[MATERIAL FOR THIS TASK Boundary: Start]

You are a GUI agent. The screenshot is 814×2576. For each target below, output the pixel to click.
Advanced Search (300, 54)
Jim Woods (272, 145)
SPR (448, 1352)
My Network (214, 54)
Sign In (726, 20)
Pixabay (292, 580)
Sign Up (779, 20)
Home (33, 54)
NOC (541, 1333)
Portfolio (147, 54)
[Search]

[MATERIAL FOR THIS TASK Boundary: End]

AIM OF THE TASK
Line by line, repeat the data exactly.

COMPLETED EXERCISE
You are a GUI agent. The screenshot is 814×2576. For each target below, output the pixel to click.
Advanced Search (300, 54)
Jim Woods (272, 145)
SPR (448, 1352)
My Network (214, 54)
Sign In (726, 20)
Pixabay (292, 580)
Sign Up (779, 20)
Home (33, 54)
NOC (541, 1333)
Portfolio (147, 54)
[Search]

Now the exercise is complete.